Keep only the lines of the listing that include the word "computer", and copy them.

+++ Data

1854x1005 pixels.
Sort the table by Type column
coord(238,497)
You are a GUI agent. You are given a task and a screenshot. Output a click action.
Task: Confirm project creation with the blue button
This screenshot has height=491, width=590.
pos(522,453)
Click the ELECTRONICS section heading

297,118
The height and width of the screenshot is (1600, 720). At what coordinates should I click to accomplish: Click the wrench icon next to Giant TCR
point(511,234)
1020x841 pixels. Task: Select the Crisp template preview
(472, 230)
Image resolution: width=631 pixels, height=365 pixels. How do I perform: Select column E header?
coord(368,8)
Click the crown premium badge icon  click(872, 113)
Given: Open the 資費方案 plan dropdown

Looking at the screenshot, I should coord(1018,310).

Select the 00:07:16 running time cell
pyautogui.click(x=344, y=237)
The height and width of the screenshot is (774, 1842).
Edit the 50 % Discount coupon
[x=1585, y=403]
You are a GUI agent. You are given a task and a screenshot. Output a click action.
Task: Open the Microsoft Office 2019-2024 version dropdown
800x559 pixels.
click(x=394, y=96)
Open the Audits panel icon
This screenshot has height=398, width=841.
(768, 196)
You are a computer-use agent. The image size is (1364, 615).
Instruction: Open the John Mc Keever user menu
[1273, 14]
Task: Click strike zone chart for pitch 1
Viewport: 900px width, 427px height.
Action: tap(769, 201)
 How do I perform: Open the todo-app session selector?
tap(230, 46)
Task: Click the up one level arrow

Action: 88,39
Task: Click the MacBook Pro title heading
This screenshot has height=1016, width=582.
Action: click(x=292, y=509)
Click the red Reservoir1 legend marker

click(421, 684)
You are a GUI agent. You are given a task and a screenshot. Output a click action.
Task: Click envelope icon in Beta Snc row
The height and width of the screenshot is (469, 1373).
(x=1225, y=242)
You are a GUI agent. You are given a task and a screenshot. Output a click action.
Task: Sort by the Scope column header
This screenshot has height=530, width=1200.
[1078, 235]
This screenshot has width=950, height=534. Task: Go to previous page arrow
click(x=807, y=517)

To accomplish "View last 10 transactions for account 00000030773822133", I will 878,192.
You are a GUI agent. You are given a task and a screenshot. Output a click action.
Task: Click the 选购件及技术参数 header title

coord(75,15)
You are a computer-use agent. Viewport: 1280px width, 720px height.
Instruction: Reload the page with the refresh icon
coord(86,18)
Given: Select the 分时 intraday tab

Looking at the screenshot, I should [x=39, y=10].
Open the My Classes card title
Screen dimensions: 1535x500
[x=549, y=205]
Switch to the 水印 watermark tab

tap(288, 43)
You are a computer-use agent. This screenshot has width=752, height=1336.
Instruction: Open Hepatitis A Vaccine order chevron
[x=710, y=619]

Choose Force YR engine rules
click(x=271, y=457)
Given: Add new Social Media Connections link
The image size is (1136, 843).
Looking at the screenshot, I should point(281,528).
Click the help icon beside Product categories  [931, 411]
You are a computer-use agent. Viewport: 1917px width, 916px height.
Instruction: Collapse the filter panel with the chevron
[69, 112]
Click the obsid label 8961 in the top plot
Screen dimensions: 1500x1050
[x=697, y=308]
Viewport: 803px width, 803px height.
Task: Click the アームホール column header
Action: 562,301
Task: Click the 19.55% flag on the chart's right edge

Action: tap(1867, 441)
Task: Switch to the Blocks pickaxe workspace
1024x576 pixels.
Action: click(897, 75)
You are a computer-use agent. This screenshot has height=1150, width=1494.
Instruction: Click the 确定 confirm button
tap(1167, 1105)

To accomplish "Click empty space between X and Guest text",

++++++

Answer for this exercise:
You are a computer-use agent. The image size is (1364, 615).
You are a computer-use agent. Viewport: 1280px width, 720px height.
You are a computer-use agent. This screenshot has width=752, height=1336.
You are a computer-use agent. Viewport: 1917px width, 916px height.
You are a computer-use agent. This screenshot has height=1150, width=1494.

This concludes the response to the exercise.